Le tribunal lui accorde cette indemnité maximale et précise les éléments d’appréciation comme suit :

  • Ancienneté sans la moindre remarque ou avertissement ;
  • Licenciement par un message vocal de 31 secondes ;
  • Caractère vexatoire des mentions du C4 ;
  • Accusations manifestement sans fondement pour les discussions lors de la réunion d’équipe ;
  • Motif du licenciement inexact (remise en question de l’autorité), alors que l’intéressée s’est exprimée de manière raisonnée au moment et au lieu ad hoc.

Enfin, le tribunal fait droit à la demande d’heures supplémentaires, qui n’ont pu être récupérées et doivent dès lors être payées.

Intérêt de la décision

La question des critères à prendre en compte en vue de déterminer si un licenciement est manifestement déraisonnable au sens de la C.C.T. n° 109 a déjà fait couler beaucoup d’encre. Le jugement rendu par le Tribunal du travail du Hainaut (division Tournai) le 12 avril 2019 contient une méthode et des critères d’analyse qui nous semblent devoir être mis en exergue.

Sur le contrôle judiciaire, d’abord. Le tribunal y reprend les trois étapes du contrôle, concluant que, si l’employeur ne franchit pas une de ces étapes, le licenciement est manifestement déraisonnable.

Les éléments d’appréciation de la hauteur de l’indemnité à allouer sont également utiles à rappeler, puisqu’est visée ici en premier lieu l’ancienneté de la travailleuse, ancienneté sans la moindre remarque ou avertissement. Cet élément d’appréciation fait intervenir le critère de proportionnalité.
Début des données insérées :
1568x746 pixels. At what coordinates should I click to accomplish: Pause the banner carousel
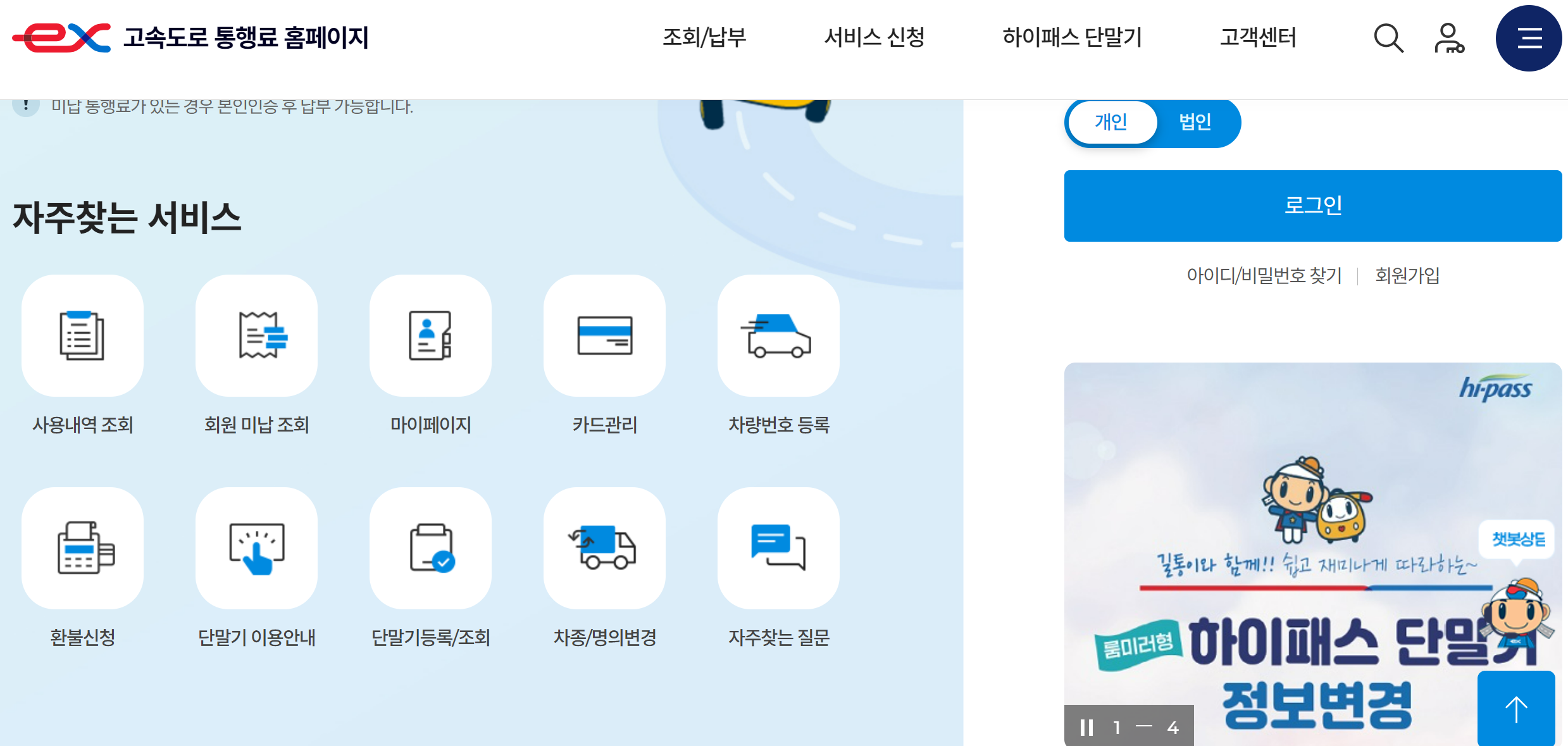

Le tribunal retient également la brusquerie du licenciement (31 secondes) ainsi que le caractère vexatoire du C4 et le motif manifestement infondé, celui-ci n’étant nullement étayé.

L’on voit poindre, dans l’ensemble des éléments retenus, des critères qui relèvent de l’appréciation du juge dans le cadre du caractère abusif d’un licenciement, selon la théorie classique. Il n’est pas inintéressant de voir que ceux-ci sont réintroduits dans l’appréciation du caractère manifestement déraisonnable du licenciement au sens de la C.C.T. n° 109 pour déterminer la hauteur de l’indemnité due.